By Renzo Allegri
OBERAMMERGAU, Germany, MAY 31, 2010 (Zenit.org).- The residents of Oberammergau, Germany, prepare for the years that end in zero (like 2010) when thousands of tourists will pour into their town.
That’s because since 1634, villagers from this Bavarian locale have been presenting a Passion Play. Over the centuries, both the play and its popularity have evolved, so that this year, for the 103 scheduled performances, they are expecting half a million people.
The Oberammergau Passion Play dates back to 1634 and a vow the townspeople made amid a particularly difficult period of history. The Thirty Years War (1618-1648) had claimed countless victims and in the midst of it, a plague ravaged the town. It was in the face of this plague that the townspeople pleaded to God to remove the scourge, promising to thank him through the centuries by representing Christ’s passion and death.

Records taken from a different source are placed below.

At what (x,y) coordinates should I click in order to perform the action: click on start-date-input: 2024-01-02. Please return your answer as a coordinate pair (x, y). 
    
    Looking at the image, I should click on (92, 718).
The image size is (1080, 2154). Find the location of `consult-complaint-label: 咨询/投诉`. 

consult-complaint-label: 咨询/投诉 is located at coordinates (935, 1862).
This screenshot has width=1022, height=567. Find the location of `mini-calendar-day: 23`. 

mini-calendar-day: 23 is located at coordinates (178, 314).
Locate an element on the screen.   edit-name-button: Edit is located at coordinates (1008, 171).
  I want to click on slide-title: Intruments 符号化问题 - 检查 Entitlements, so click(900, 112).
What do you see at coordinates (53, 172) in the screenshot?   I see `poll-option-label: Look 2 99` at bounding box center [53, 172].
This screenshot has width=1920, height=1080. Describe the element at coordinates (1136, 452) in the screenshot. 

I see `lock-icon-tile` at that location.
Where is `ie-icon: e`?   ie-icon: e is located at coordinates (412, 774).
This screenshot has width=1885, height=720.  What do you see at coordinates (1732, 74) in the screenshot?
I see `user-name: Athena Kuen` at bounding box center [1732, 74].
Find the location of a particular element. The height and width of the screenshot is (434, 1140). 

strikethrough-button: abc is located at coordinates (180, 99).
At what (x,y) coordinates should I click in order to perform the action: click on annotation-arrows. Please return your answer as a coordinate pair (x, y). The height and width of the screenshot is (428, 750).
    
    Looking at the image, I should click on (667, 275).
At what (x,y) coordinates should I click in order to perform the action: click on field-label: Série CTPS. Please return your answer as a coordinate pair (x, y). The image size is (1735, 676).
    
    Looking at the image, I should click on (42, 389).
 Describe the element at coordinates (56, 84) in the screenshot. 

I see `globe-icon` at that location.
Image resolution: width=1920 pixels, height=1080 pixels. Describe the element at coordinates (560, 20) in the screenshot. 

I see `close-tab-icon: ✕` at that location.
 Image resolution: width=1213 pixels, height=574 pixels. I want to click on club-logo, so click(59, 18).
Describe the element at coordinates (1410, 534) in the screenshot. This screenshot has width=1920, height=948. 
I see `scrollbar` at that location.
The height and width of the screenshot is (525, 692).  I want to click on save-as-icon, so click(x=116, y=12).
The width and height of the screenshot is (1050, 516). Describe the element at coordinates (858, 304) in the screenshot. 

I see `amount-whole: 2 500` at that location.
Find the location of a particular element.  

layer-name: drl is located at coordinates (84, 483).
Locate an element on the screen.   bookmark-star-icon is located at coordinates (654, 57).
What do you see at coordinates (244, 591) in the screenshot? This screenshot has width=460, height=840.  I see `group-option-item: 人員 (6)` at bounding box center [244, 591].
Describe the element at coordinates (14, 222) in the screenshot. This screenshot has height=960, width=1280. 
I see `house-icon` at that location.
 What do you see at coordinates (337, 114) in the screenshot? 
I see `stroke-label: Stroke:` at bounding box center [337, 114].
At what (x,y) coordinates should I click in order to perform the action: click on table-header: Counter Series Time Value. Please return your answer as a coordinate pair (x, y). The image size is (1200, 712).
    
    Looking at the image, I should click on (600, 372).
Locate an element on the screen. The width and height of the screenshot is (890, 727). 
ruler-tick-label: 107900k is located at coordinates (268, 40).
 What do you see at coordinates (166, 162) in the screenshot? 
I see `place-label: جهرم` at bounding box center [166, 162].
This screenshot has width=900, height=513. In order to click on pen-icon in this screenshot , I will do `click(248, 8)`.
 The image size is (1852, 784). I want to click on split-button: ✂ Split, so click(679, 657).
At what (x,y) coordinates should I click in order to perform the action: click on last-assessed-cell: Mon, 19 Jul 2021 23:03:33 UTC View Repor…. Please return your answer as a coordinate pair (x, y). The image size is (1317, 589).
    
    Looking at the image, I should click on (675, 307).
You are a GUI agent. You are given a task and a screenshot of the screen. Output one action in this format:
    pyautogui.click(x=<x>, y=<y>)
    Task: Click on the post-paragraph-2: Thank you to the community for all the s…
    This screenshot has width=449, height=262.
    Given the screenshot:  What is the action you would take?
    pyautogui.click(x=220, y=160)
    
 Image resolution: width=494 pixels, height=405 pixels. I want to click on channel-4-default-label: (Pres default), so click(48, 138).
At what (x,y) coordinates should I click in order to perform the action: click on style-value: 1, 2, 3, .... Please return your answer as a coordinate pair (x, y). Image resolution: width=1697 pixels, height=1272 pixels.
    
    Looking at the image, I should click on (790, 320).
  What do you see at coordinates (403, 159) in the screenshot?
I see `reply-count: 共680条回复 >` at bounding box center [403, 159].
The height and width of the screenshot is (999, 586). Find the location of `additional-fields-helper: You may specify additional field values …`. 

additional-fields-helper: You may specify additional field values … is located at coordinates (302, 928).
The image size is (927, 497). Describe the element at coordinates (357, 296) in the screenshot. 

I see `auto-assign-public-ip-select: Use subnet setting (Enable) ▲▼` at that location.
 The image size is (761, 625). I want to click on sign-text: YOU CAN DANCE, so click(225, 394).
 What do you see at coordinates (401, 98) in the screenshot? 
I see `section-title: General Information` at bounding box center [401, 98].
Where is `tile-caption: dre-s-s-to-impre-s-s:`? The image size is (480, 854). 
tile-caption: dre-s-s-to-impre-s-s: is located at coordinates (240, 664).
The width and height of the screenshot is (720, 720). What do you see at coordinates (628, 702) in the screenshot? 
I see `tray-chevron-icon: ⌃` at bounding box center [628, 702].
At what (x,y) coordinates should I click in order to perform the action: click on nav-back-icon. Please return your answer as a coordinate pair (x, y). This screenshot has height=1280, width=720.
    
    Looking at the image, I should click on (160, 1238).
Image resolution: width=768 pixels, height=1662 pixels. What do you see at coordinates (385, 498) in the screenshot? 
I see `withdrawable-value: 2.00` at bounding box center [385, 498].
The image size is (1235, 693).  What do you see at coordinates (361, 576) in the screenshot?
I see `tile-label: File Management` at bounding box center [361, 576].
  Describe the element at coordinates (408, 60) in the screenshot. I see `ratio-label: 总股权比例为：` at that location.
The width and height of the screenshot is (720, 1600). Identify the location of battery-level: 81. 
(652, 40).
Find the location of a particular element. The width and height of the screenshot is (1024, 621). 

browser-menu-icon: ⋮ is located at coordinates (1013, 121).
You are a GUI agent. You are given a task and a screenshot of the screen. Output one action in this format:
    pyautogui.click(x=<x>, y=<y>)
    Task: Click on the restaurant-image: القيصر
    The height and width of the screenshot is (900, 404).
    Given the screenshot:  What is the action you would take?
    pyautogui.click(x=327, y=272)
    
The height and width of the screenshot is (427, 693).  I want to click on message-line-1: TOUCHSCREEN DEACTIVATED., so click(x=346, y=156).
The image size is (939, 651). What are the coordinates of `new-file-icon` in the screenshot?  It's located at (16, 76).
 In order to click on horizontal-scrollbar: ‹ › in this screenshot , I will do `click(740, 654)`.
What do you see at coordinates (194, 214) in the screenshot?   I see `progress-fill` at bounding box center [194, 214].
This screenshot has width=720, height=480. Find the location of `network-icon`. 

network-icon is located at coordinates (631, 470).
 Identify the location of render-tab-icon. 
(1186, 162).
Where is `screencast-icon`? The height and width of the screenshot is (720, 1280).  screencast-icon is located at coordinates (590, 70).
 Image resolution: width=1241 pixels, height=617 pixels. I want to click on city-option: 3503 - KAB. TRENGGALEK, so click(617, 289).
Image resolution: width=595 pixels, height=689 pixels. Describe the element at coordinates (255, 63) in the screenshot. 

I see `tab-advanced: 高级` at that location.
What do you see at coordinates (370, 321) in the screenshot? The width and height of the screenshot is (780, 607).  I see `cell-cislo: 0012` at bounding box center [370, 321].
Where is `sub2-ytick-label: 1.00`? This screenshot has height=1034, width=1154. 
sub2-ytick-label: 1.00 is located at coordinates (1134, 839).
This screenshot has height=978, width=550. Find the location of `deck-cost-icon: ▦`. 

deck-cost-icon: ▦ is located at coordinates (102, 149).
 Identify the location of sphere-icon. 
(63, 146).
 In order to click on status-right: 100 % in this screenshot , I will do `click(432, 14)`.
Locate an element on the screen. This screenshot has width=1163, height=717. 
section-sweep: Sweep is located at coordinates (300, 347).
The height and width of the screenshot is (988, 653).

That ceremony, which was a small Holy Week tradition in their parish, would become the event to proclaim to the world their gratitude to God.
And as it had to be something truly grandiose, it was decided to perform the work every 10 years, to have the time to prepare it with exceptional grandeur and solemnity.
The plague disappeared and the first performance took place the following year, on the day of Pentecost of 1634.
Henceforth, the periodicity of 10 years was respected, moved to a date that ended in zero, so that it would be easier to remember.
During the 18th century, the event grew so that it attracted spectators from many other German and European states.
At the beginning of the 19th century, it met with currents that wanted to suppress it, but they did not succeed.
At the end of the 19th century, it was again a performance with a great audience. The representation of 1870 was so successful that it sparked the curiosity of Ludwig II, king of Bavaria.
He asked that a performance be prepared just for him and his friends. It took place on Sept. 25, 1871.
The king was enthusiastic and organized a dinner in his castle of Linderhof, near Oberammergau, with the leading actors.
At the end of the dinner, he gave each one a silver spoon, except Judas, who received only a metal one.
Adolf Hitler was present at the performance of July 1930.
And in the 1950 representation, the guests of honor were Konrad Adenauer, chancellor of West Germany, and Dwight Eisenhower, future president of the United States.
In the second half of the 20th century, the fame of the Passion Play continued to grow until more than 100 yearly performances were scheduled to begin each decade.
Though the Passion Play of 1634 took place in the parish church, the number of spectators who began to arrive in succeeding years obliged the organizers to move into the open air.
In 1800 the decision was made to build a theater, which was inaugurated in 1815, a building that was later modified and completely redone in 1930.
At present, the theater is equipped with the most recent technology. It can seat 4,800 spectators under cover. The stage, however, is still in the open air to have the mountains as a backdrop.
The scenes unfold with texts and imagery from the Gospels and the Acts of the Apostles, alternated with episodes from the Old Testament. Music composed in the 19th century by Rochus Dedler accompanies the action of the modern play.
The performance, which takes place on Tuesdays, Thursdays, Fridays, Saturdays and Sundays lasts five hours, divided into two parts. This year, it will run through early October.
According to a strict norm, all the participants in the performance must have been born in Oberammergau, or have lived there for at least 20 years.
In preparation for the “0 years,” the men let their hair and beards grow to physically better represent their characters.
In 2010, there are some 2,500 involved in the production: 1,800 adults and more than 630 children. With an Oberammergau population of only about 5,000 persons, more than half of the town’s residents are working in this great performance.